I had seen mentioned in a review of DFX Audio Enhancer a program called ProfoundSound Audio. While ripping DFX Audio Enhancer (which the reviewer was justified to do IMO) the reviewer praised ProfoundSound Audio. So after uninstalling DFX Audio Enhancer I decided to give it a go. There are two versions. There is ProfoundSound Lite which is a 5 band graphic equalizer that has presets for music, movies, and voice. It has outputs for headphones, internal speakers, and external speakers. Then there is ProfoundSound CSharp. It is a 10 band graphic equalizer with (and I am directly quoting from the website): "variable loudness, auto volume leveling, variable dynamic surround sound, variable dynamic virtual bass, variable high frequency restoration, a 20 band spectral analyzer, variable dynamic bass and dynamic voice, plus the ability to customize and save your settings" I went whole hog and downloaded the free trial of ProfoundSound CSharp.

It was unbelievable. Not only did it give better sound than DFX Audio Enhancer but it was also fully customizable allowing you to decided how you wanted something to sound. Yet at the same time there was a variety of presets for different genres of music, as well as movies, and voice if you did not want to fiddle with the sliders. You could also save your own presets so once you had something sounding as you liked it you did not have to go adjusting things again. A big plus was you could still use your computer's own audio when you shut ProfoundSound down. I was blown away by how useful this software was and by the sound it delivered through my headphones and speakers.  Further it is only $4.96 for CSharp. The stripped down Lite which would do for most music listeners and video viewers is only $1.99.

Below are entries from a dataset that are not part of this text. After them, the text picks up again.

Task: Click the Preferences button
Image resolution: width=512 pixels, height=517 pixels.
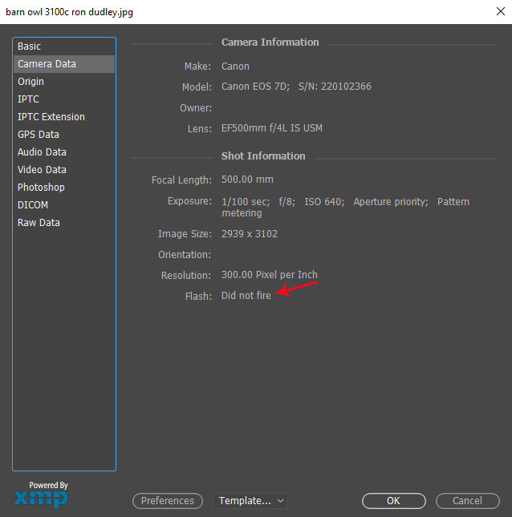Action: click(x=168, y=501)
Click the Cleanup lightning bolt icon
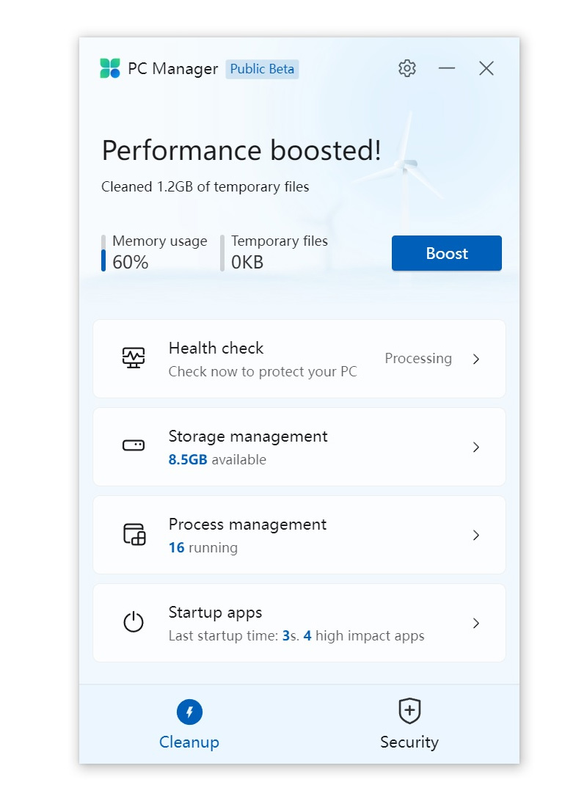Screen dimensions: 587x807 [x=189, y=712]
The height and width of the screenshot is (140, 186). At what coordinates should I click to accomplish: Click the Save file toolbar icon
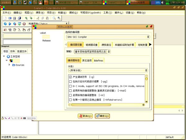[15, 18]
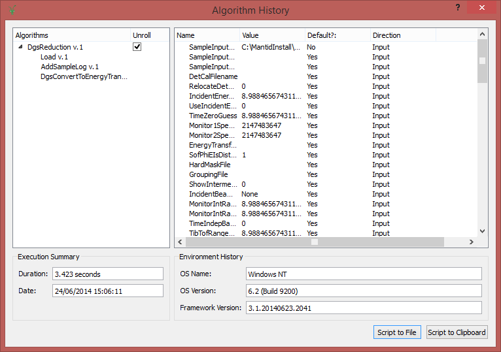Click the Script to Clipboard button
This screenshot has width=501, height=352.
coord(457,332)
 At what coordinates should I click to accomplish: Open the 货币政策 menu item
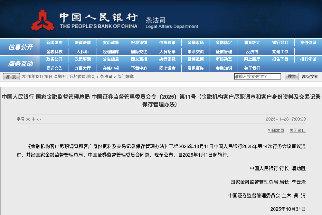click(111, 42)
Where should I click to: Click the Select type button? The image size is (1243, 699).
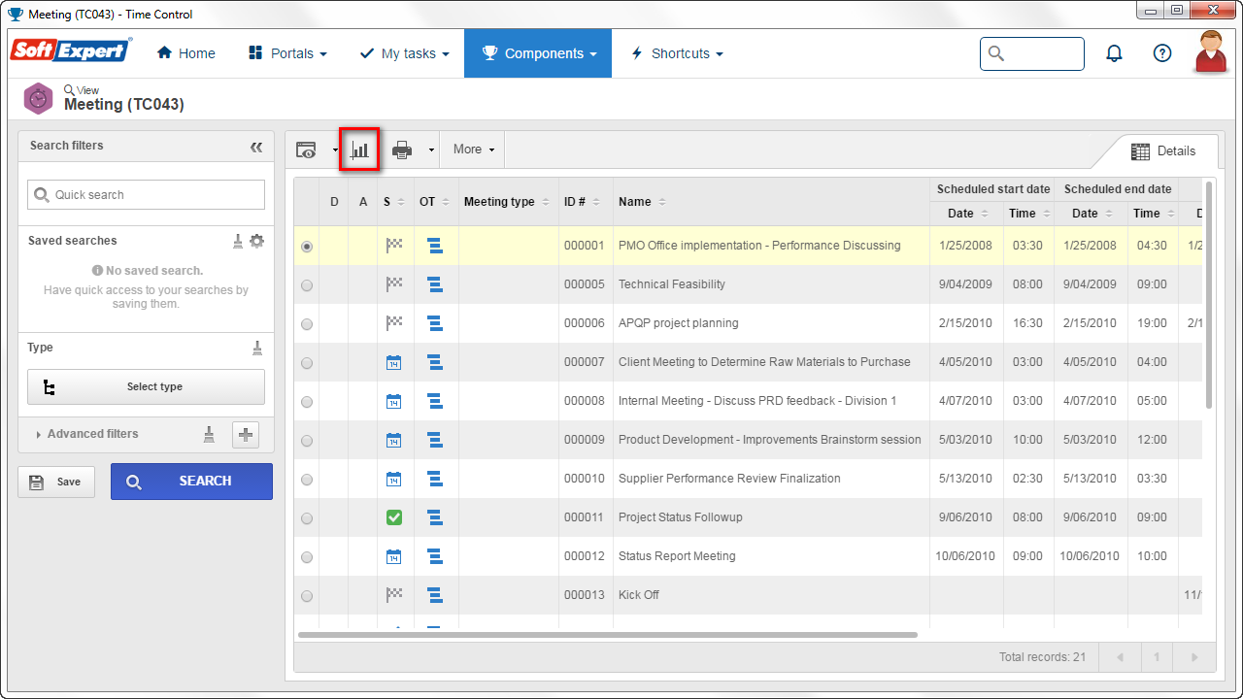pyautogui.click(x=146, y=386)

My advice for anyone wanting to enhance their computer's audio is avoid DFX Audio Enhancer like the plague and go straight to ProfoundSound. It is by far the better choice. A word of warning though, with both audio enhancing programs YouTube videos are jerky or out of sequence with the audio. There is nothing you can do about this with DFX Audio Enhancer that I could see. With ProfoundSound you just shut it down and use your computer's own native software do its job.